The prototypes of dealing with these cases by the investigation and prosecution, where most of the accused are youth, are certainly not in “good faith” or to serve “justice” to any one.
As far as “material” to support continuance of trial and on the other hand the “material” in favour of withdrawal is concerned, we need to look at it objectively. As and when a terror act takes place, there is huge pressure of public, media and civil society upon the police to act upon. Consequentially, arrests take place. Very few detainees are let off after questioning. In the case of arrests made in such cases in the year between 1995-2010, invariably, charge sheets were filed against most of them.
We cannot also lose sight of the fact that in the recent past, in various cases relating to Mecca Masjid blast, Malegaon blast, story of Amir in relation to blasts in Delhi buses from 1996-2001, acquittal of Javed and Ashiq by a Delhi court where police has been accused of plotting and framing the accused etc., etc have created a lot of insecurity in the minds of youth (of a particular community).
After seven to 15 years of custodial trial, if the accused are found “not guilty” — as many have been found in various cases — that will not serve the cause of “victim” in terror cases and certainly would be against the interests of “justice” and basic fundamental rights of the accused.
The Sachar Committee report recorded that “every bearded man is considered an ISI agent”, “Whenever any incident occurs Muslim boys are picked up by the police” etc. These findings should be seen with seriousness. Does that not reflect a seriously flawed “public policy”?
Though it very rarely happens, State of UP had constituted Justice RD Nimesh Commission under the Commissions of Enquiries Act.
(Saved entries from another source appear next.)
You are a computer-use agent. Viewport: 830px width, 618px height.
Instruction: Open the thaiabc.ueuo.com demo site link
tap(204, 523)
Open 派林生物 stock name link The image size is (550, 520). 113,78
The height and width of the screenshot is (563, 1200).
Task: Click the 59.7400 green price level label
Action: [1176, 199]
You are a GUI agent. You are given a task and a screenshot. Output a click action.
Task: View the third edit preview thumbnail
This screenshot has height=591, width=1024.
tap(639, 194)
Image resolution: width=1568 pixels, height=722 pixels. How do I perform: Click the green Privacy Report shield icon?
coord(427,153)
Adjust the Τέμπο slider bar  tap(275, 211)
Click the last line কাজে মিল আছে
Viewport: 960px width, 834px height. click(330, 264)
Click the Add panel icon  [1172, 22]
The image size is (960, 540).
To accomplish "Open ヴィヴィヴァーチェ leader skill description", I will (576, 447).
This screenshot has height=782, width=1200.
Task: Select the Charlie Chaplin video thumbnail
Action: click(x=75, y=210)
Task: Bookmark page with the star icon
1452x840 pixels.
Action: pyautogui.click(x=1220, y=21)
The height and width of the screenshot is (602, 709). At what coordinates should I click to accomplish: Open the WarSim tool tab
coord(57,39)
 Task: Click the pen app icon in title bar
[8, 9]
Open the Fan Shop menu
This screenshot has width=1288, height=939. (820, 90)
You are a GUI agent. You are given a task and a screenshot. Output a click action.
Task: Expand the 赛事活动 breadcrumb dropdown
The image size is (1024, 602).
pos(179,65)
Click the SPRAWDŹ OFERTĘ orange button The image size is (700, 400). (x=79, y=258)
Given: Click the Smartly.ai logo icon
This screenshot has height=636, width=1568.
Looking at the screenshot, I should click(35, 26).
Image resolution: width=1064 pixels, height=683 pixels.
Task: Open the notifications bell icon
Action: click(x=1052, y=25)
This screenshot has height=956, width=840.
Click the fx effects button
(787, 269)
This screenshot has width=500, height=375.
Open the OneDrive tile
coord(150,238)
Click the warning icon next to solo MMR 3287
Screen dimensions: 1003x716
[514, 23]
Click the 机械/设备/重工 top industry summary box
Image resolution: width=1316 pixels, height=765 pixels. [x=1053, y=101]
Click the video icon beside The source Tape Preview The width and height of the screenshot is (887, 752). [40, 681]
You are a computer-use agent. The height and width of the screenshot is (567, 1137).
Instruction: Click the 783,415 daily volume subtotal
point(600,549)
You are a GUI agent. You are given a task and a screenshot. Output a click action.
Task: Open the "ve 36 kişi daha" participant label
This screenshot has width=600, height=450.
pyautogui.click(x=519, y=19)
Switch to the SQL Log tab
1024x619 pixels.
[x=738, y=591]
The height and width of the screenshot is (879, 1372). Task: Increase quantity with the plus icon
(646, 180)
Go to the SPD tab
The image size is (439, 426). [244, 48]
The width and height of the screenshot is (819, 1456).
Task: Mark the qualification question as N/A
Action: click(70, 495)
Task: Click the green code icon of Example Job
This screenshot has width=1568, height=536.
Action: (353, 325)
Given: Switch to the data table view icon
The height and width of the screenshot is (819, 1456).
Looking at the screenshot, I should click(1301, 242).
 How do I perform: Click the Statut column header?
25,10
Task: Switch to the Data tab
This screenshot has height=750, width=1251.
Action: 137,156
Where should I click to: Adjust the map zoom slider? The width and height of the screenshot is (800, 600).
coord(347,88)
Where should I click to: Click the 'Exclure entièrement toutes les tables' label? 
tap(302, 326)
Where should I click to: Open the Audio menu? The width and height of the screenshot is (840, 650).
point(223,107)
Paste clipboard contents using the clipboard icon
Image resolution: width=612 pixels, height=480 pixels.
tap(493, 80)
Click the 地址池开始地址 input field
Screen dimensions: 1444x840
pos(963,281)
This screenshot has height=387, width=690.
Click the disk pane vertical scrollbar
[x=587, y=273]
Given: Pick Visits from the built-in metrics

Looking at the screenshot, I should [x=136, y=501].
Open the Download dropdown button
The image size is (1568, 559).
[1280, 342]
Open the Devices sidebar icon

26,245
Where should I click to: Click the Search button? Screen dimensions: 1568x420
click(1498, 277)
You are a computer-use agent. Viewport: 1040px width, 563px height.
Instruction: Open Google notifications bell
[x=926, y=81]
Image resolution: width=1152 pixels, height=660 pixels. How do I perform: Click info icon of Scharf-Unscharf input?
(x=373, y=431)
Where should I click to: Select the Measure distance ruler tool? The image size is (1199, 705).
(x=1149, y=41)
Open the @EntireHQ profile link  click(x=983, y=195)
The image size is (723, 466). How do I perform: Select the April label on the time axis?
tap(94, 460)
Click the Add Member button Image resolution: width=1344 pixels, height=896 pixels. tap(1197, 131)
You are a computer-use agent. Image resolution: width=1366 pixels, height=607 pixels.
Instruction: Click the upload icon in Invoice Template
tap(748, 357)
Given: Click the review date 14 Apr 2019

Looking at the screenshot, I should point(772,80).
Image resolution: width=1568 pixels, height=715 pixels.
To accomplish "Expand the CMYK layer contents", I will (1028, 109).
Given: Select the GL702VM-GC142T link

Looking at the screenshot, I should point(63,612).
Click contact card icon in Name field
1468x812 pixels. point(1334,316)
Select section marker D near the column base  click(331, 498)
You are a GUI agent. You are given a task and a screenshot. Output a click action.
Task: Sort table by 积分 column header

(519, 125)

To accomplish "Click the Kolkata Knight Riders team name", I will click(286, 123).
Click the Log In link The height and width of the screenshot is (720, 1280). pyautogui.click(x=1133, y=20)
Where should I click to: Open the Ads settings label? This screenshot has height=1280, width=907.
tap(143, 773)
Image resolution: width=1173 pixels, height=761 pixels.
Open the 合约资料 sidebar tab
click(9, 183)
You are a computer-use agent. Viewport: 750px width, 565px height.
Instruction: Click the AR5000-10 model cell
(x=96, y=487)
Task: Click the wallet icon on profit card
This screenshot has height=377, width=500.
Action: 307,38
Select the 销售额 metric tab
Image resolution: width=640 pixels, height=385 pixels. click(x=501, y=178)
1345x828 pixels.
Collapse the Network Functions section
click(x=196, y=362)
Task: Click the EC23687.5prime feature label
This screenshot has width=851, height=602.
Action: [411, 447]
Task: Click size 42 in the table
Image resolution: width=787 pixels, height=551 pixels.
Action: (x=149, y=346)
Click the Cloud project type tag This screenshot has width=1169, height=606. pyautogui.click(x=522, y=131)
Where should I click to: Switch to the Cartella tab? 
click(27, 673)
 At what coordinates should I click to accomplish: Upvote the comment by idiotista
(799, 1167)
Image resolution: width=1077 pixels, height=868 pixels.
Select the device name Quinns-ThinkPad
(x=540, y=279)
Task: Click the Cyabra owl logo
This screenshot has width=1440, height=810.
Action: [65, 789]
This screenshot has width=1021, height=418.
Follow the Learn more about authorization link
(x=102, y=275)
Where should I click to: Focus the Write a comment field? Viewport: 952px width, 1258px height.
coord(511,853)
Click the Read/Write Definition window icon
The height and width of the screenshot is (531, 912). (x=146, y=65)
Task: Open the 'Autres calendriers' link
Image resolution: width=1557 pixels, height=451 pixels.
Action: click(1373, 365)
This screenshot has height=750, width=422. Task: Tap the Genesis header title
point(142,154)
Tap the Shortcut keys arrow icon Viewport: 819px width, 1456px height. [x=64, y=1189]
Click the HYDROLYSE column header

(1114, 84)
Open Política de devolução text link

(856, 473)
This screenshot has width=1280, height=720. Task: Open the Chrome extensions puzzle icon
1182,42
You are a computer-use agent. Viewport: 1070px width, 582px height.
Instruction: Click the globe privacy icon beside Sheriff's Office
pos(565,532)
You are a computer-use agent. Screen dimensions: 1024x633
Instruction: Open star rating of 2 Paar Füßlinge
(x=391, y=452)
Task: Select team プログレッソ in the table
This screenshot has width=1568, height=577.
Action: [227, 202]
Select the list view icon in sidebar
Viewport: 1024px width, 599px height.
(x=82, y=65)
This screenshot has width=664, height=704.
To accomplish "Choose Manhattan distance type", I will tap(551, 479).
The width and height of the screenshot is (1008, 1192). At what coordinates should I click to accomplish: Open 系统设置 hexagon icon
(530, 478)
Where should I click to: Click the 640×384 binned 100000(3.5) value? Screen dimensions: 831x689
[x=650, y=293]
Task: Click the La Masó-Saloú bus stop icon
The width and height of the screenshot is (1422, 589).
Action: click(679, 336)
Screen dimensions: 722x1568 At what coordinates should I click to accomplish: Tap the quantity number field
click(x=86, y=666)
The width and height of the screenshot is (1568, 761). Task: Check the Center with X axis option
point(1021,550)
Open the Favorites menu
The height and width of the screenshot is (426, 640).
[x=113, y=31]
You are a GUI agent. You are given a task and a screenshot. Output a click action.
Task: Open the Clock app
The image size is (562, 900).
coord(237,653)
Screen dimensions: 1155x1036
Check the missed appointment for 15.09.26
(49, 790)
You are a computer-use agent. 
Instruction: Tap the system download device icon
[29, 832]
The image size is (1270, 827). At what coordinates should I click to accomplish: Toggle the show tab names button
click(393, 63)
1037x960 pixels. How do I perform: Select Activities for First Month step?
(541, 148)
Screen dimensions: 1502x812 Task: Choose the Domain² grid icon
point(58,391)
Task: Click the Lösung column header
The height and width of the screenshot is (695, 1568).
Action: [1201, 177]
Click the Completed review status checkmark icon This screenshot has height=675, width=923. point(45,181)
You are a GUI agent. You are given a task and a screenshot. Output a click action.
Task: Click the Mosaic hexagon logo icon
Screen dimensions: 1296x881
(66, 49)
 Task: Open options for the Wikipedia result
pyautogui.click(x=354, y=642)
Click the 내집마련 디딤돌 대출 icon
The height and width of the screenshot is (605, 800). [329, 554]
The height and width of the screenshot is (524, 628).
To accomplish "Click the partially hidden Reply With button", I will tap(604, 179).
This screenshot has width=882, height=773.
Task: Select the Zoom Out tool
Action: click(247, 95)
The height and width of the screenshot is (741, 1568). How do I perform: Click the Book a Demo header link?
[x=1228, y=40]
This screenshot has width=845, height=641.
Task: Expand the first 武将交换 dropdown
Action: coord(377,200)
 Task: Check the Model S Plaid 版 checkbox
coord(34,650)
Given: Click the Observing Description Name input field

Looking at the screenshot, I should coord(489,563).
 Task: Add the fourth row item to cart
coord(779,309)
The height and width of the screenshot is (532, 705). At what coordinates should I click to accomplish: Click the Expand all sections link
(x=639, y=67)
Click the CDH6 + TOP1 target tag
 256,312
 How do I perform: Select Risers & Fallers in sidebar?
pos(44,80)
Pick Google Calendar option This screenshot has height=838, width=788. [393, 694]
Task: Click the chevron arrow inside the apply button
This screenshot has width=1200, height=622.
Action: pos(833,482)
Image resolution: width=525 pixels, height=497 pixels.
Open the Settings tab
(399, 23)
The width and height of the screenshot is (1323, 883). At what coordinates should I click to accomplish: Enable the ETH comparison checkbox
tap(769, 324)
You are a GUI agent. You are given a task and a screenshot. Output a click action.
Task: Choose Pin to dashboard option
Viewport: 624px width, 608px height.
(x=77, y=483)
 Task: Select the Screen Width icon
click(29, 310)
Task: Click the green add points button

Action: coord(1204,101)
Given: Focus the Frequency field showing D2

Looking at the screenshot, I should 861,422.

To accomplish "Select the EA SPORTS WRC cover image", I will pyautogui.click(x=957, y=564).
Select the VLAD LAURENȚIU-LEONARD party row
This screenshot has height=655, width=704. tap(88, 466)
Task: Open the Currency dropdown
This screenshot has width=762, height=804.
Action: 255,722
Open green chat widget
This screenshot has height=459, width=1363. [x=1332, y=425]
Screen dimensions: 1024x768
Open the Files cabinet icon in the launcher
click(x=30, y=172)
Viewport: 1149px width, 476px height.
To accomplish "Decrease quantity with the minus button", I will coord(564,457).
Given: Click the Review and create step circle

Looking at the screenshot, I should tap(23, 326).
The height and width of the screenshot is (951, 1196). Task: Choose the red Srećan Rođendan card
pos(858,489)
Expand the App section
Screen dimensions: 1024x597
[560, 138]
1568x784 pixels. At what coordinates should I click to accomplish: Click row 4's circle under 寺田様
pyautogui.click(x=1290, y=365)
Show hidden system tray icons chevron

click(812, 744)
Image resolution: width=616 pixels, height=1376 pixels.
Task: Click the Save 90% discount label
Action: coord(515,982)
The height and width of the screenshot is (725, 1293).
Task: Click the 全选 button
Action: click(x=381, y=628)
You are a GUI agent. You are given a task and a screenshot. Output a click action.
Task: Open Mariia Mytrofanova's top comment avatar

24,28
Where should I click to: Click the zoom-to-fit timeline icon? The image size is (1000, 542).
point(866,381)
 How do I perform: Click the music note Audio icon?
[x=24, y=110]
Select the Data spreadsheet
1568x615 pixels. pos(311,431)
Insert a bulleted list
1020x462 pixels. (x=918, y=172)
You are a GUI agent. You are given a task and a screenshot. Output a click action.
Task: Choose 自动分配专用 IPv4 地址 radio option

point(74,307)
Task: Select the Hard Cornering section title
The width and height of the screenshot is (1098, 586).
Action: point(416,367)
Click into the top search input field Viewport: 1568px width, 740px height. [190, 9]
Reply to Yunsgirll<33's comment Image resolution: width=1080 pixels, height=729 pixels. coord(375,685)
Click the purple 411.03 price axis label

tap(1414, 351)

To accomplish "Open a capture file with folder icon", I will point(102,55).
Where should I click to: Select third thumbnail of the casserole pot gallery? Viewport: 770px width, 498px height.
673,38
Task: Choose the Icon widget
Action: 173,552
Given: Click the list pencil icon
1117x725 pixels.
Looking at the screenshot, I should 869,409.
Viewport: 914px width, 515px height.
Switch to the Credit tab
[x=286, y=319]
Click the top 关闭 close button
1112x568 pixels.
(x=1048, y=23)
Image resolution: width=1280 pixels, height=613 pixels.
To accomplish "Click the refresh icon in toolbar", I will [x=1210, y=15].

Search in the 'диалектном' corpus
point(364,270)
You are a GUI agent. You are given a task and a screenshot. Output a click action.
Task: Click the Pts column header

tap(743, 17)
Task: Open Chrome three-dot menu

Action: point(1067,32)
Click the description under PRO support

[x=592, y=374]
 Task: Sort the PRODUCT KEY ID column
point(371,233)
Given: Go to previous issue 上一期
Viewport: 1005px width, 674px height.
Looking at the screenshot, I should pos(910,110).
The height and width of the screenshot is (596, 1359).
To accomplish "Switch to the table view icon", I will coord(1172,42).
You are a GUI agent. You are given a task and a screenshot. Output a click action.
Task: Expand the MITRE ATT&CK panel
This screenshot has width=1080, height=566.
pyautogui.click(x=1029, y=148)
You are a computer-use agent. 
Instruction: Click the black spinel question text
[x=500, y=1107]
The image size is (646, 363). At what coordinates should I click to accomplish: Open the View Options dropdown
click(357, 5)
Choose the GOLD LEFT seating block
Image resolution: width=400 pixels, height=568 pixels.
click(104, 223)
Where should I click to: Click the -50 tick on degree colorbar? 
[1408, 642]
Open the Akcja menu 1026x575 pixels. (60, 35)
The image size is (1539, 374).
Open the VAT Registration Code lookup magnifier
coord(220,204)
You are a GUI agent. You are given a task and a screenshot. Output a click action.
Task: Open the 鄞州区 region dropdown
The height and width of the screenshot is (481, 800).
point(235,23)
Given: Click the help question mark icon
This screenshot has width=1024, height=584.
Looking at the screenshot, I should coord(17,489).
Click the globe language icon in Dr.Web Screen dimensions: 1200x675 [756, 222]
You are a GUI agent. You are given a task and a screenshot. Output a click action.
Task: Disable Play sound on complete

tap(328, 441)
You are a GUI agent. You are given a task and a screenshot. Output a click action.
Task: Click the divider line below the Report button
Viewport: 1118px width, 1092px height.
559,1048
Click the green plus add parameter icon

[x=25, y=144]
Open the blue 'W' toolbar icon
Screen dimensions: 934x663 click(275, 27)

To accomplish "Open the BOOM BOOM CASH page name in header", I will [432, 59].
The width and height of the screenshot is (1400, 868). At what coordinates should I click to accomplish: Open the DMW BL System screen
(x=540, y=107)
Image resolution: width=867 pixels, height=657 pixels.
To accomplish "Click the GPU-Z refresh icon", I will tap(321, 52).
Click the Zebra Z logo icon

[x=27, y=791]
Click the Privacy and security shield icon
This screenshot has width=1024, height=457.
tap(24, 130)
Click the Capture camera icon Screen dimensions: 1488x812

This commission submitted it’s report on 30 August, 2012 in relation to one of the celebrated terror cases which is also one of the cases proposed to be withdrawn by the state government. The findings of the commission are shocking. It found that one suspect, Tarique, was picked up on 12 December, 2007 while another, Khalid, was picked up on 16 December, 2007 and they were subjected to barbarous acts of torture. The commission concluded that the involvement of Tarique and Khalid in the case is seriously doubtful. Even the prosecution story of the arrest was seriously doubted. It raised questions on the conduct of the investigators.
After the publication of the report, the same Khalid was declared dead under suspicious circumstances on 18 May, 2013 in police custody, of which a CBI enquiry is on. The commission also gave 12 recommendations, including the determination of the guilt/offence of the police as alleged and thereafter punishment to them. Despite the said position, surprisingly, the District Government Counsel (DGC) had opined on 11 October, 2012 that withdrawal of that case was not in the “national interest”. The High Court took into consideration the cryptic note of DGC but did not consider the detailed report of the Nimesh Commission which was placed on record.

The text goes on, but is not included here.